As histórias concretas das personagens da série televisiva e do livro que citei, por chamarem a nossa atenção para os pormenores suscetíveis de serem experienciados por cada um de nós, acabam, assim, por nos permitir analisar, também de um ponto de vista moral, as teias que este nosso mundo tece e os crimes que só a cada um de nós são, verdadeiramente, imputáveis.

As circunstâncias que rodeiam os que cometeram os crimes, ou os evitam, são ali descritas e explicadas com arte e sentido crítico.

Do mesmo modo, as justificações concretas para os crimes revelados – ou a sua falta – são igualmente expostas e analisadas nessas obras com realismo e sem hipocrisia.

Circunstâncias e justificações, no entanto, não se confundem.

Na verdade, a responsabilidade e a justificação dos factos criminais são sempre, de algum modo, relativamente autónomas das circunstâncias em que eles ocorrem.

As circunstâncias de um facto podem, na realidade, contribuir muito para que este se verifique, mas a responsabilidade por ele não decorre apenas, ou sobretudo, delas: a intervenção dos que o quiseram é que é decisiva, é que o justificam.

Confundir circunstâncias com justificações é um erro.

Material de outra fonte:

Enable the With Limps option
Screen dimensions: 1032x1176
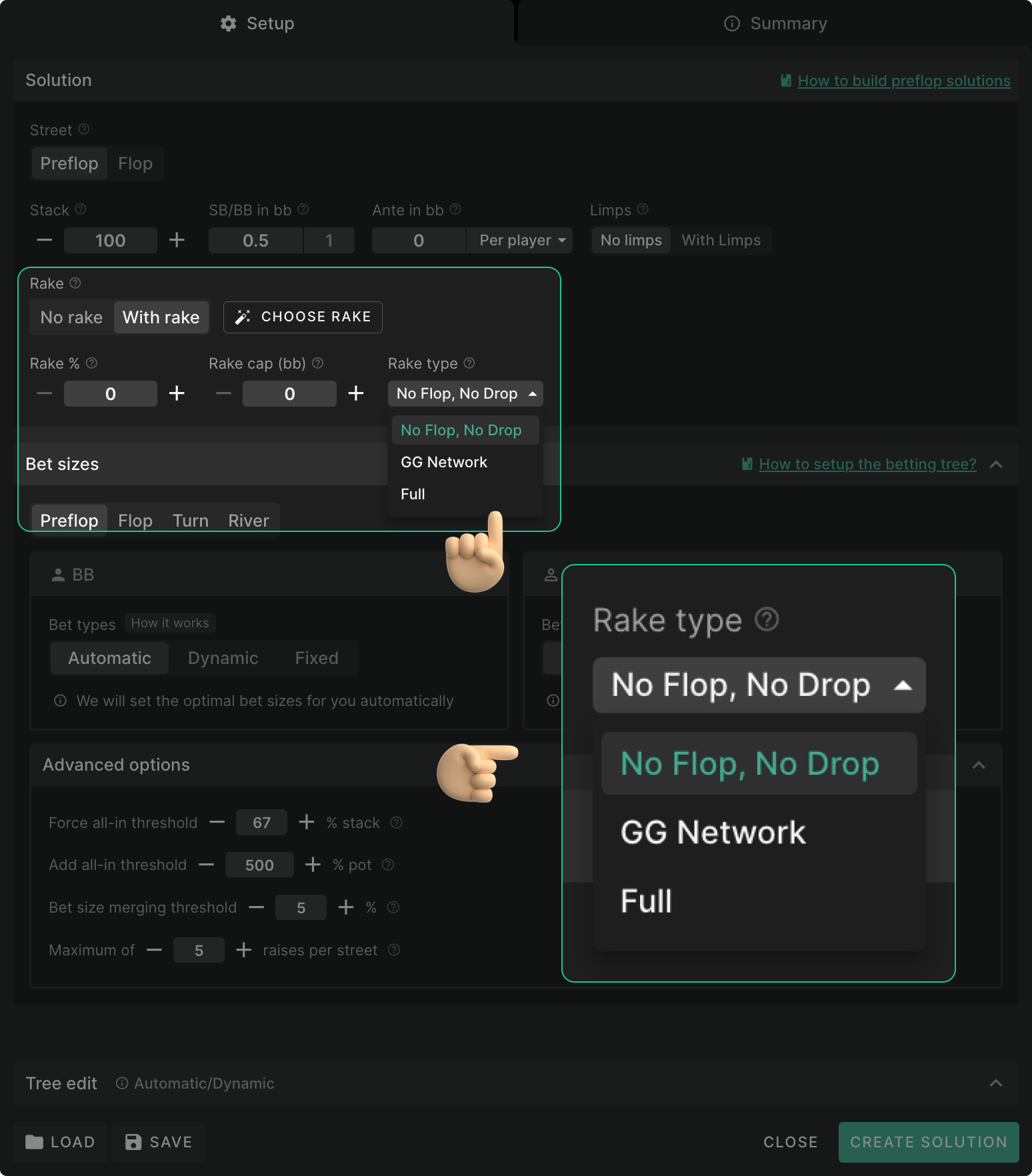click(721, 240)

As primeiras são objetivas, as outras procedem da subjetividade de quem as interpreta e, depois, decide agir.

Há ações que nada justificam, e há circunstâncias que tudo explicam: mas, repito, são independentes entre si.

Podemos, assim, não justificar de todo uma ação, e compreender, ainda assim, as circunstâncias em que ela ocorreu.

Uma boa informação não se pode, pois, limitar a comentar as (auto)justificações dos factos e tecer sobre elas juízos próprios, mas deve, também, elucidar-nos sobre as circunstâncias deles.

Saber distingui-las é fundamental para compreender o mundo, formar os nossos valores, avaliar o comportamento dos homens e orientar a nossa vida.

Tal distinção fundamental, podemos aprendê-la, porém, mais facilmente, nos romances policiais do que nos tratados jurídicos, de ciência política, ou nos discursos mediáticos: os últimos gostam até demasiado da sua confusão.

Talvez por essa razão, mesmo e sobretudo nos dias de hoje, valha mais a pena ler romances policiais do que ouvir noticiários ribombantes com que permanentemente os media nos brindam.